(AVAILABLE DATA)
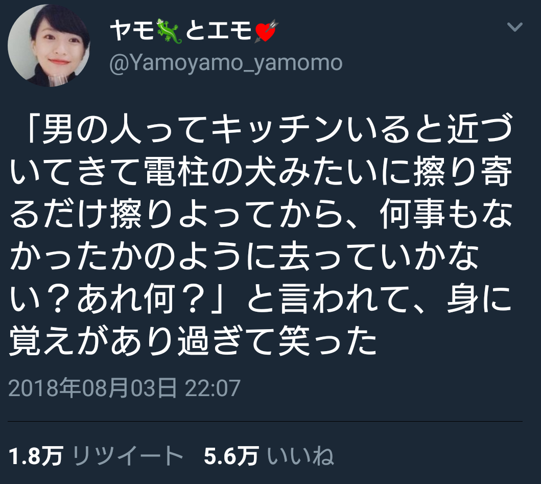The height and width of the screenshot is (484, 541).
Task: View the 1.8万 retweet count
Action: 36,456
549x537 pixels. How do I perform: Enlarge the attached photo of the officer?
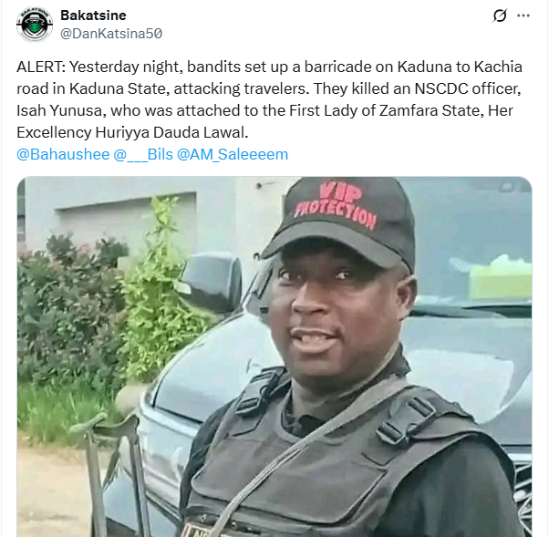275,356
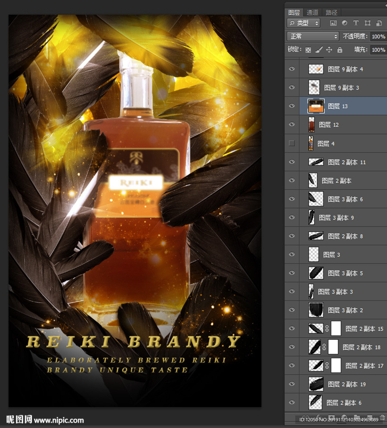Click mask link icon on 图层 2 副本 15

tap(327, 329)
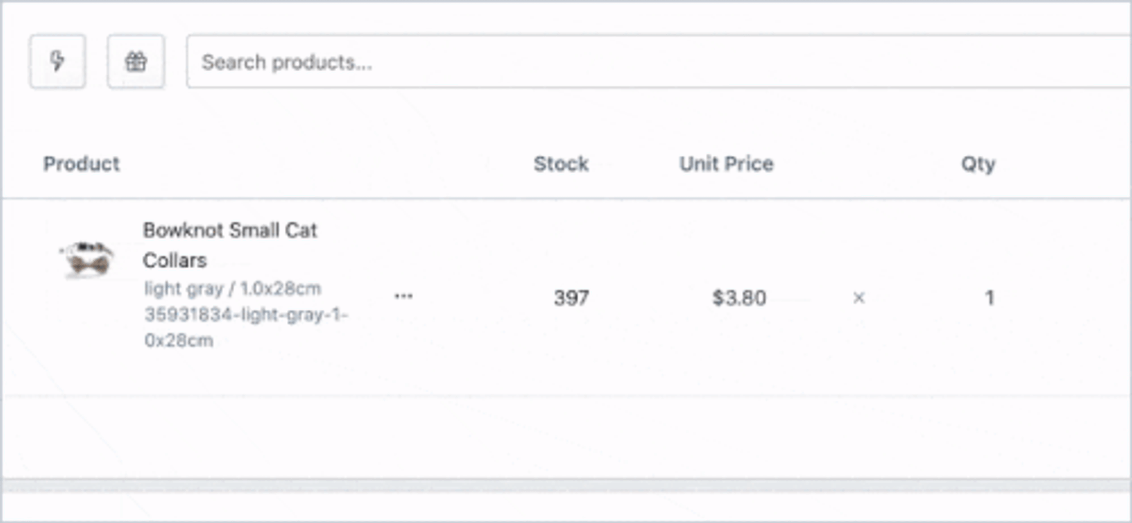The image size is (1132, 523).
Task: Click the quantity value 1
Action: pyautogui.click(x=989, y=298)
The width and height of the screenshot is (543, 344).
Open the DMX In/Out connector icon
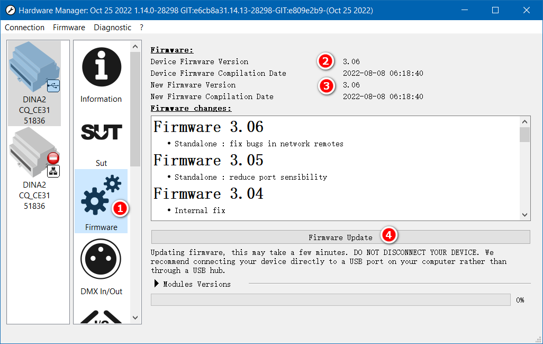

(GOAL OF THE EXERCISE)
Restate word for word the lines that begin at the one containing "The width and" and end with the final line of the records. Pictures stay out.

(TASK SOLUTION)
The width and height of the screenshot is (543, 344).
Open the DMX In/Out connector icon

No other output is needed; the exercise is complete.